Découverte et Sûreté
C'est en 1789 que le minerai d'uranium a été découvert. Depuis lors, son utilisation a évolué et est aujourd'hui encadrée par des normes strictes. Les activités minières et de traitement de l'uranium sont régies par des exigences de protection de la santé et de l'environnement, et de sûreté des personnes. Au Canada, par exemple, les installations de concentration d'uranium sont exploitées sous l'autorité de permis délivrés par la Commission canadienne de sûreté nucléaire, qui surveille de près la conformité de toutes les activités réglementées en matière de sûreté.
Le déclassement des mines d'uranium, tel que l'usine de concentration d'uranium de Cluff Lake en 1999, est une étape essentielle de leur cycle de vie. Il s'agit d'un processus planifié pour la remise en état des sites miniers, prenant en compte les aspects environnementaux et la gestion à long terme des résidus.
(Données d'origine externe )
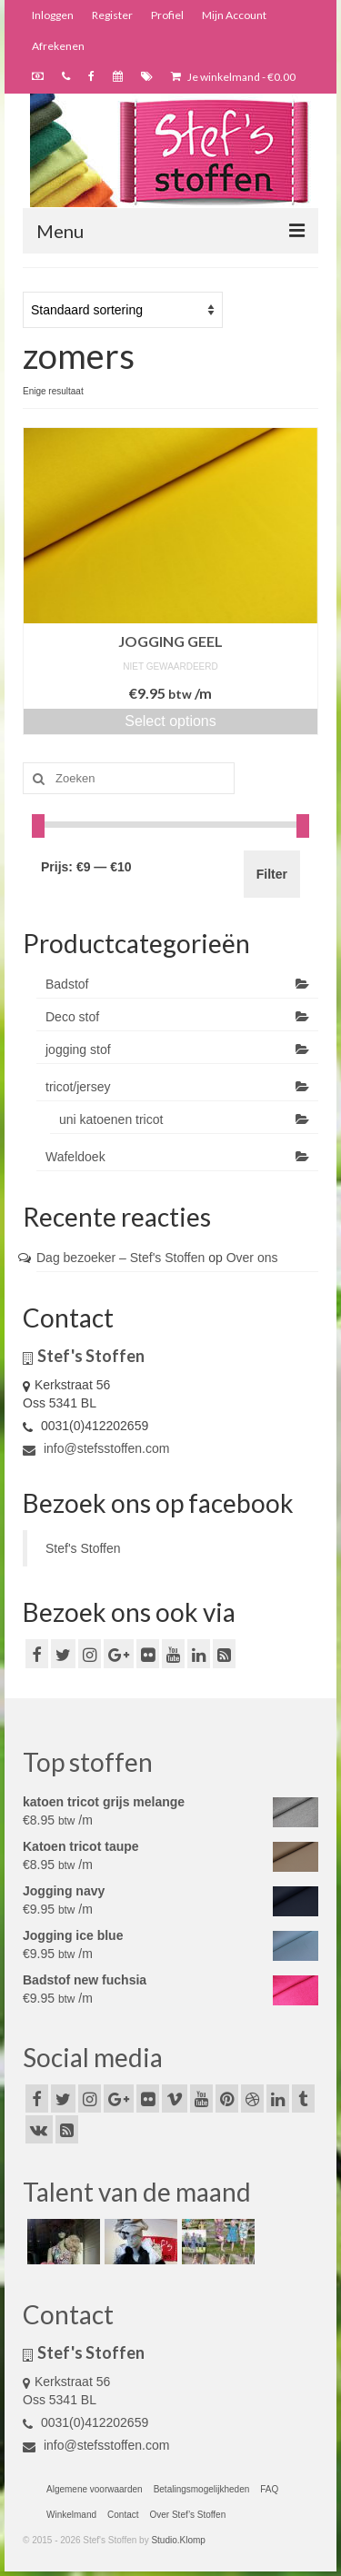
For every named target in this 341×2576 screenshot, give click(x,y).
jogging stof (78, 1049)
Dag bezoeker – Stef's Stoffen (120, 1257)
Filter (271, 874)
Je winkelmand (233, 77)
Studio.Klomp (178, 2540)
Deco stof (72, 1017)
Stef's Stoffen (83, 1548)
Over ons (252, 1257)
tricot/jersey (78, 1086)
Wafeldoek (75, 1156)
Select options (170, 721)
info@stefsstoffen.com (96, 1448)
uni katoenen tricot (111, 1119)
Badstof (66, 984)
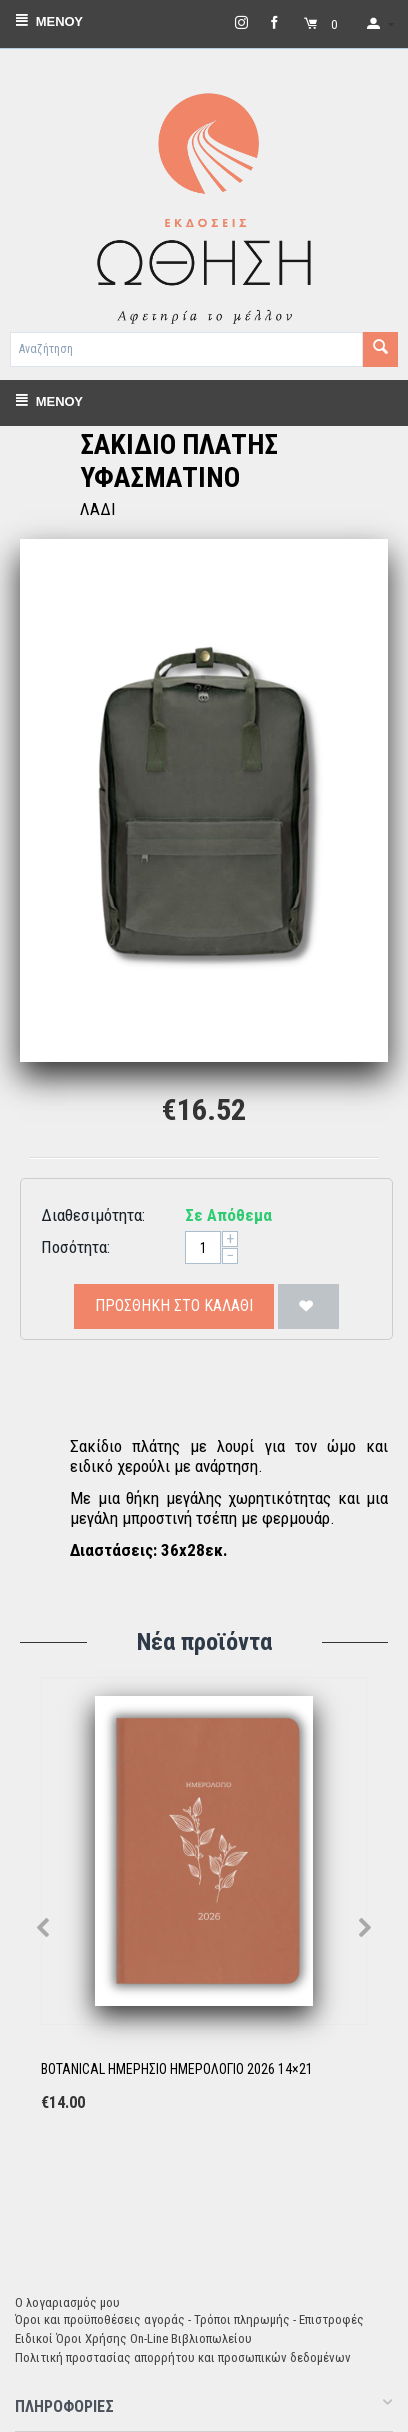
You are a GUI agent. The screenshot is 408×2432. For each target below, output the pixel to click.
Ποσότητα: (75, 1247)
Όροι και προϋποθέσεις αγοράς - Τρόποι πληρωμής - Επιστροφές (189, 2319)
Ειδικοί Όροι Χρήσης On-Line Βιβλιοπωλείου (133, 2338)
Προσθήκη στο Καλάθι (174, 1305)
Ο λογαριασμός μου (67, 2302)
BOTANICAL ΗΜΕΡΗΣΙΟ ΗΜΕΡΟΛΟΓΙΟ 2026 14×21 (177, 2069)
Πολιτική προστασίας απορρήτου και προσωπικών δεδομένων (183, 2357)
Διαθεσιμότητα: (93, 1215)
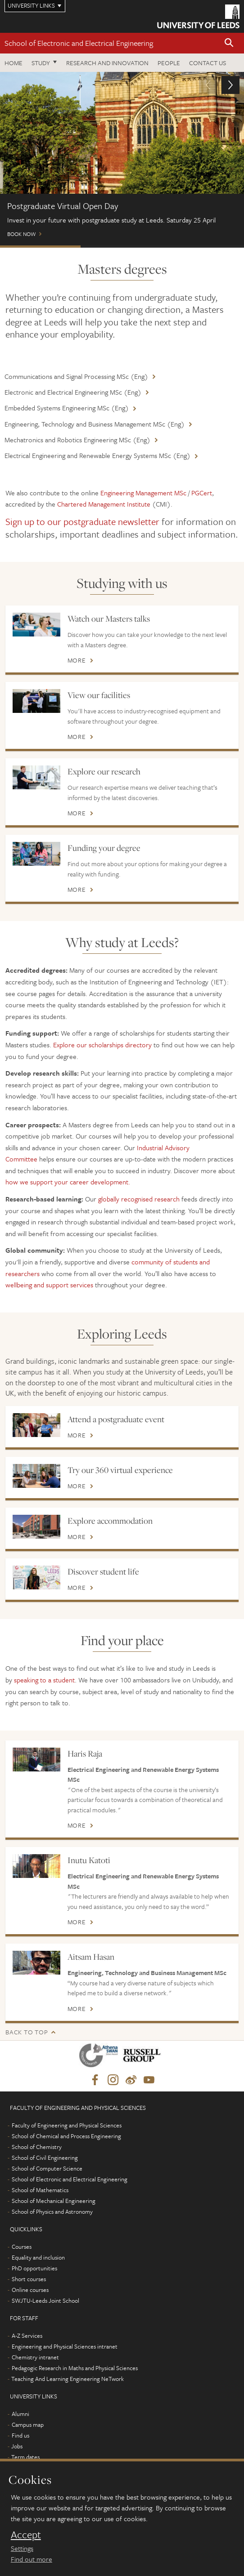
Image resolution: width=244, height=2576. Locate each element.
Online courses (30, 2289)
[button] (229, 43)
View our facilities (99, 695)
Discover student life (103, 1571)
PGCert (201, 493)
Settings (22, 2548)
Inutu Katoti (89, 1860)
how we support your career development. (67, 1182)
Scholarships (121, 246)
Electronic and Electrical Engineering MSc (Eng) (73, 392)
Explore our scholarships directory (102, 1045)
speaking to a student (44, 1680)
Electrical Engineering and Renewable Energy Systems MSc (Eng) (97, 455)
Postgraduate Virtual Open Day (40, 246)
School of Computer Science (47, 2168)
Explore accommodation (110, 1520)
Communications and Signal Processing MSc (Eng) (76, 376)
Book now (122, 158)
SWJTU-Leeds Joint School (45, 2300)
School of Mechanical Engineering (53, 2200)
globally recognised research (139, 1199)
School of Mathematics (40, 2189)
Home (14, 62)
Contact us (207, 62)
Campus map (28, 2424)
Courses (22, 2246)
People (169, 62)
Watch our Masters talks (109, 618)
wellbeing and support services (49, 1285)
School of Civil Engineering (45, 2157)
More (77, 660)
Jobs (17, 2446)
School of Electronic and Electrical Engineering (79, 43)
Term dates (25, 2456)
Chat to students (202, 246)
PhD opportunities (34, 2268)
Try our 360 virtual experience (120, 1470)
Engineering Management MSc (143, 493)
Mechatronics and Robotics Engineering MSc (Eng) (77, 440)
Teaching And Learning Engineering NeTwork (67, 2378)
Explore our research (104, 771)
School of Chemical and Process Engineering (66, 2135)
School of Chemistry (37, 2146)
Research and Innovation (107, 62)
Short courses (29, 2278)
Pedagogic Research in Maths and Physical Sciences (75, 2367)
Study (41, 62)
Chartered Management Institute (103, 504)
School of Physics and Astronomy (52, 2211)
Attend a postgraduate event (116, 1419)
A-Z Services (27, 2335)
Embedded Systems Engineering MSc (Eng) (67, 408)
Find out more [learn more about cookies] (31, 2559)
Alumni (20, 2413)
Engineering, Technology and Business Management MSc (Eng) (95, 424)
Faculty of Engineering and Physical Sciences (67, 2125)
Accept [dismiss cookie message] (26, 2534)
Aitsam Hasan (91, 1956)
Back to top (26, 2032)
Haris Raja (85, 1753)
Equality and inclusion (38, 2257)
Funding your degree (104, 848)
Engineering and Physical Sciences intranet (64, 2346)
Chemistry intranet (35, 2357)
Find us (20, 2435)
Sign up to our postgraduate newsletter (82, 521)
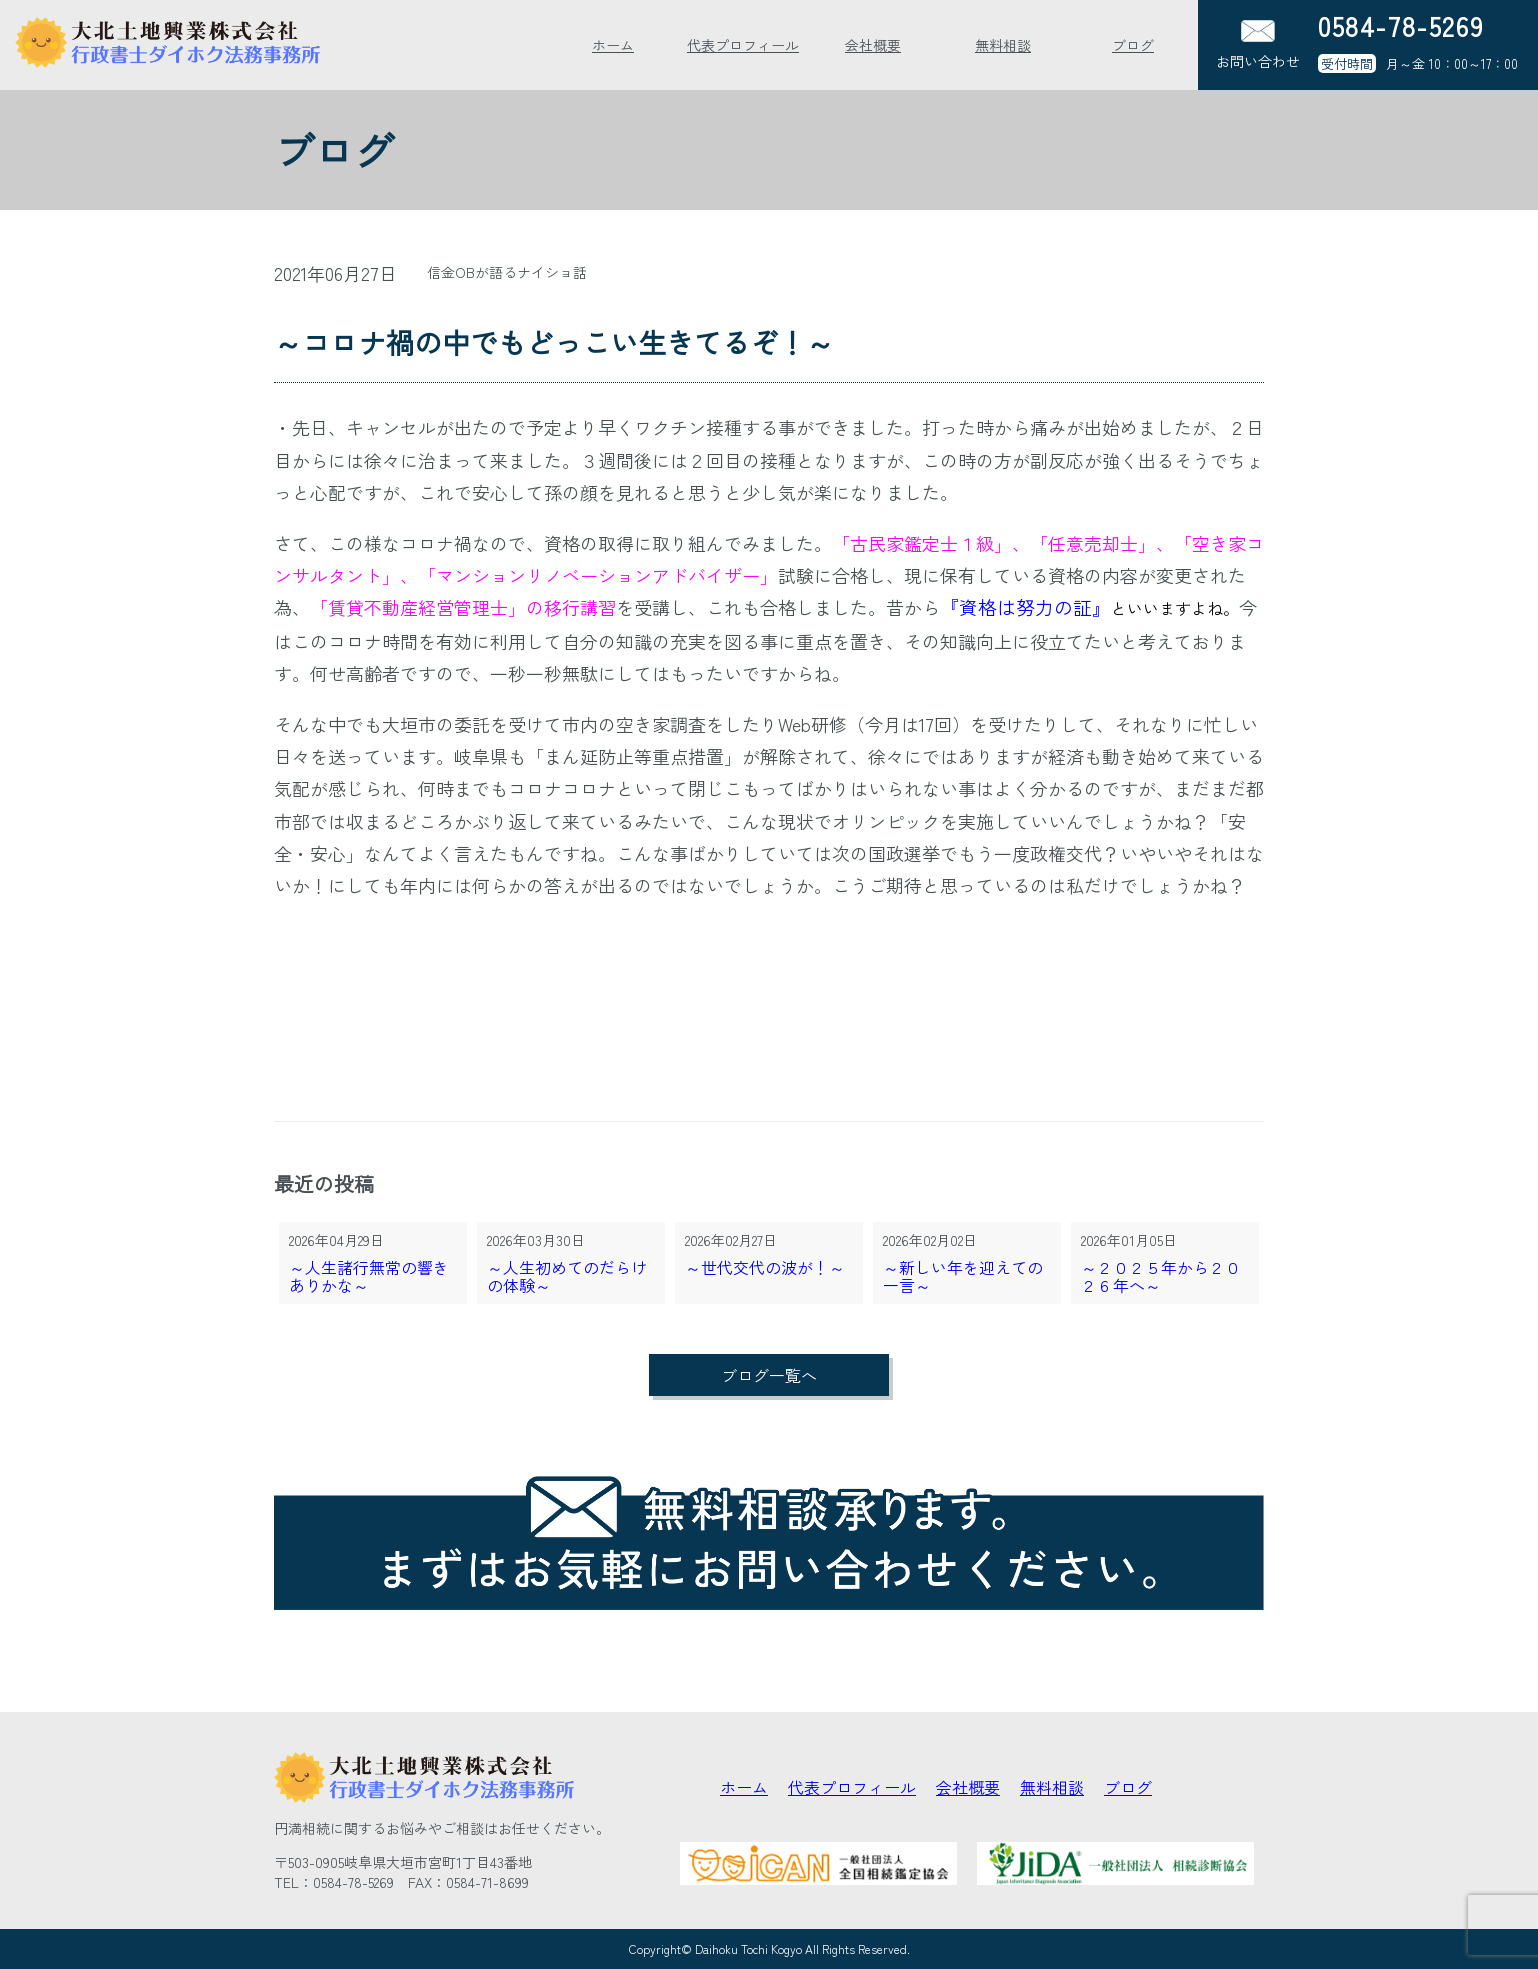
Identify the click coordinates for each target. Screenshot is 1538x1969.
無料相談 (1003, 45)
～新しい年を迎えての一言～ (963, 1277)
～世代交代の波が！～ (765, 1268)
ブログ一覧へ (769, 1375)
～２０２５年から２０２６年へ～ (1161, 1277)
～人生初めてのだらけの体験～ (567, 1277)
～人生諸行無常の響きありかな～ (369, 1277)
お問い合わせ (1258, 45)
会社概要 (873, 45)
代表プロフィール (743, 45)
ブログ (1133, 45)
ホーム (613, 45)
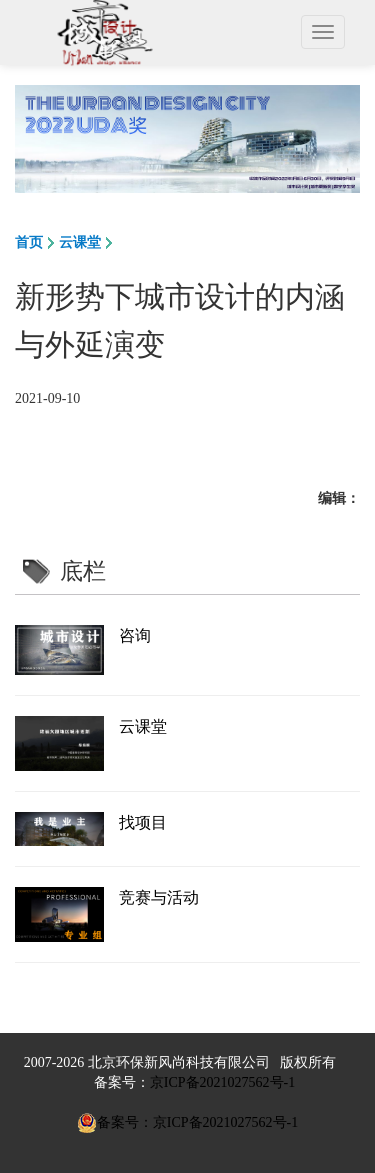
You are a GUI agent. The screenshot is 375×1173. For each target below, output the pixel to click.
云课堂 (80, 242)
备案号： (122, 1082)
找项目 (143, 822)
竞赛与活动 (159, 897)
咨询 (135, 635)
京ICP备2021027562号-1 (222, 1082)
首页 (29, 242)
Les résidus de l'exploitation minière et de la concentration de l'uranium sont souvent la propriété de leurs anciens propriétaires ou des gouvernements fédéral, provincial ou territorial, assurant une responsabilité continue après le début des activités de déclassement.
La fission du noyau de l'atome libère aussi des neutrons qui vont, à leur tour, casser d'autres noyaux et ainsi de suite. C'est la réaction en chaîne, un principe fondamental des réacteurs nucléaires. L'uranium 235 est le seul isotope fissile, c'est-à-dire qu'il peut se fragmenter sous l'effet d'un neutron. Quand le noyau se casse, c'est ce que l'on appelle la fission. Celle-ci produit des rayonnements et une énorme quantité de chaleur. Le noyau le plus facile à casser est celui de l'atome d'uranium.